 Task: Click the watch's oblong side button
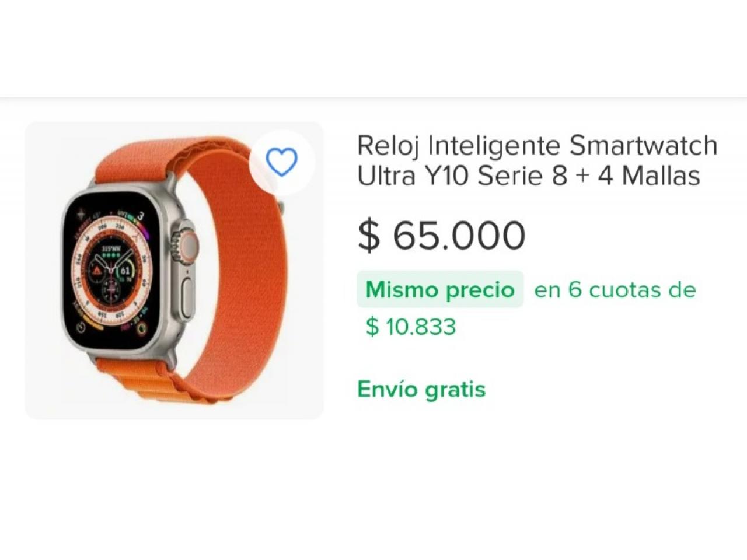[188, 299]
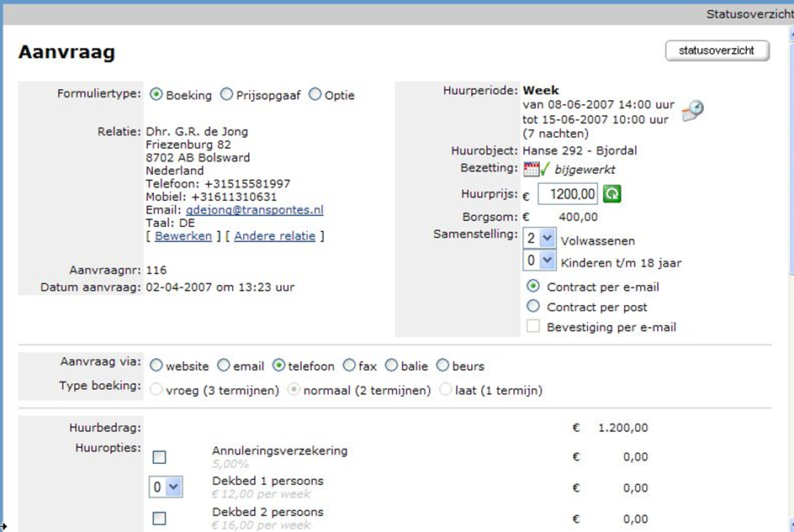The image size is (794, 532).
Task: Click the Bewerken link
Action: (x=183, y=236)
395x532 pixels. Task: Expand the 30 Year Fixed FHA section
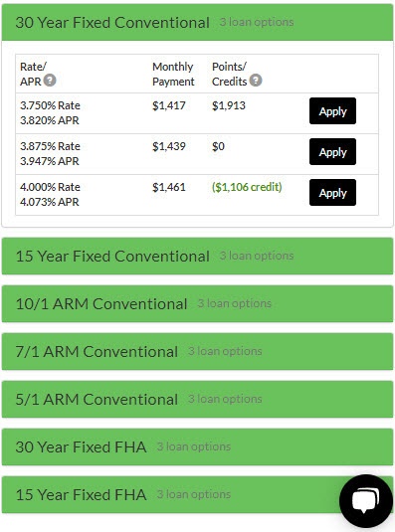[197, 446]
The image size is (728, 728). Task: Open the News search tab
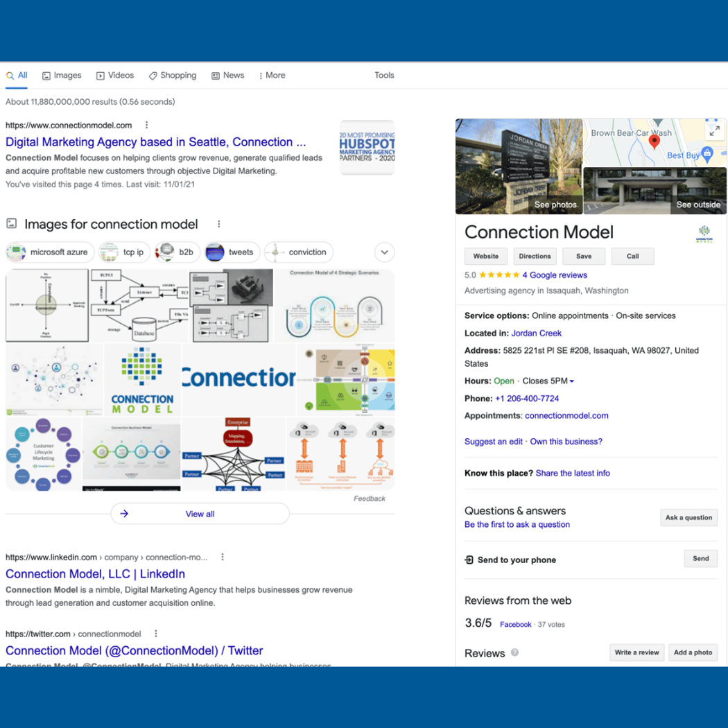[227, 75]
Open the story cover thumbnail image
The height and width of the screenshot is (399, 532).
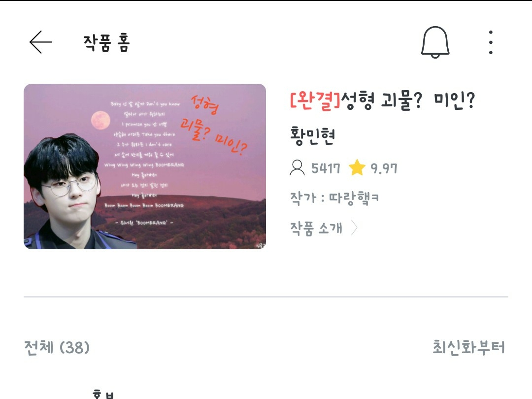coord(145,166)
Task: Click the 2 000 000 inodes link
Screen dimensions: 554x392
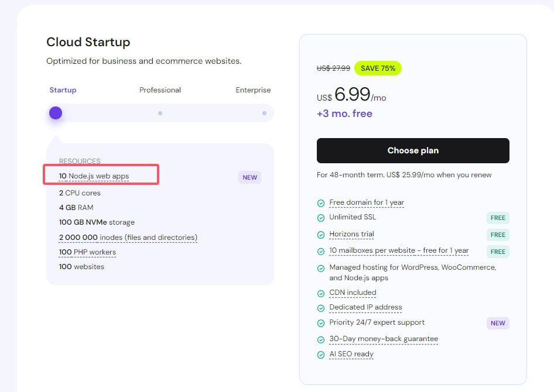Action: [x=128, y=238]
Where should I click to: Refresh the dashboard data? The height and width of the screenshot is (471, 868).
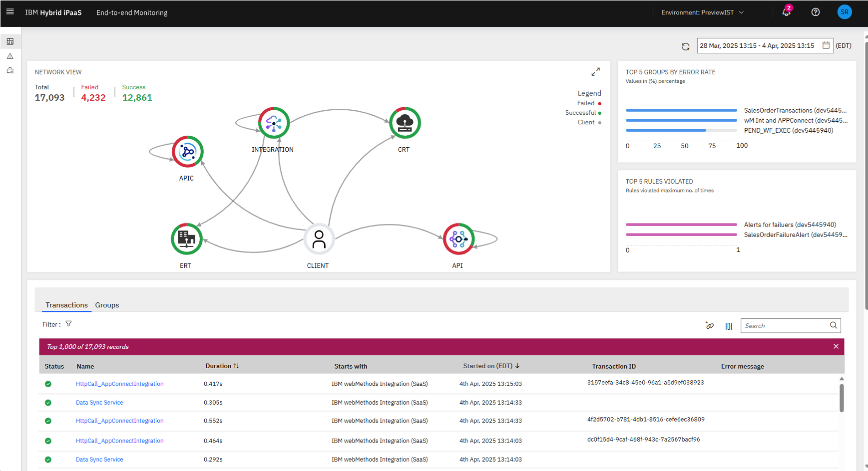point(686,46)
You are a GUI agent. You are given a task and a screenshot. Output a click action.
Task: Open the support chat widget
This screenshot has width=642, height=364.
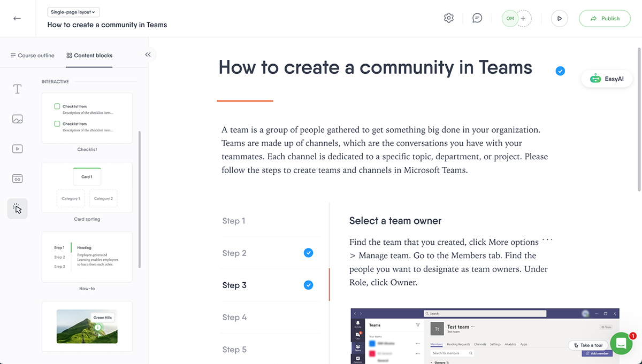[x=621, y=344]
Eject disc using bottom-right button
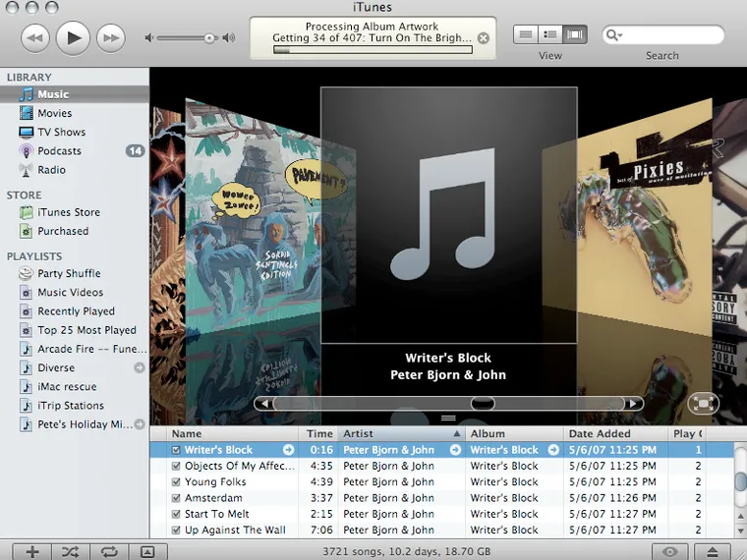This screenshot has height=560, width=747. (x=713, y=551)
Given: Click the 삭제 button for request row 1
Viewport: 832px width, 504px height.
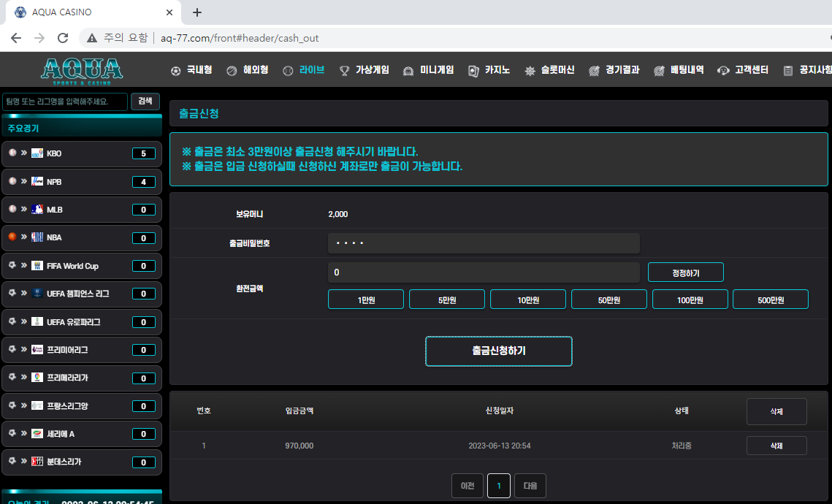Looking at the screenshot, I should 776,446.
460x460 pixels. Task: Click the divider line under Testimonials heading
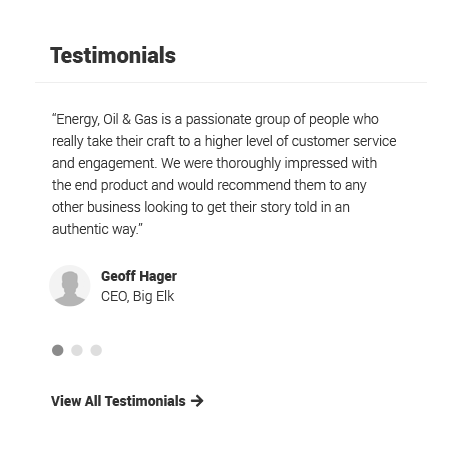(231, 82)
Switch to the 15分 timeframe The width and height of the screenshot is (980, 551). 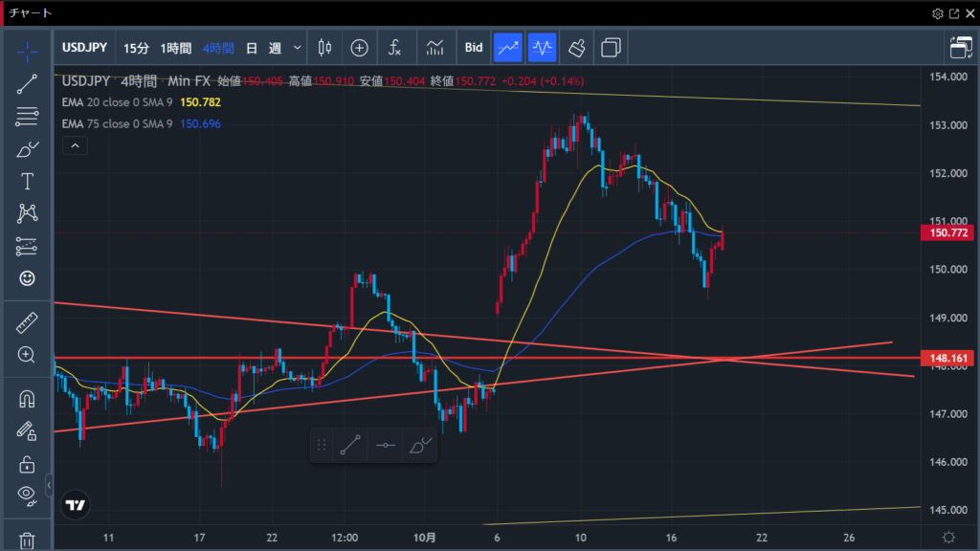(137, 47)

-- Exercise description --
Take the material above from its first line through the line holding "Open the story cover thumbnail image" and set it down exactly, without the pictures.

-- Response area --
 Task: Click the watch's oblong side button
[188, 299]
The image size is (794, 532).
Task: Click the Bewerken link
Action: (x=183, y=236)
395x532 pixels. Task: Expand the 30 Year Fixed FHA section
[197, 446]
The image size is (728, 728). Task: Open the News search tab
[227, 75]
Open the story cover thumbnail image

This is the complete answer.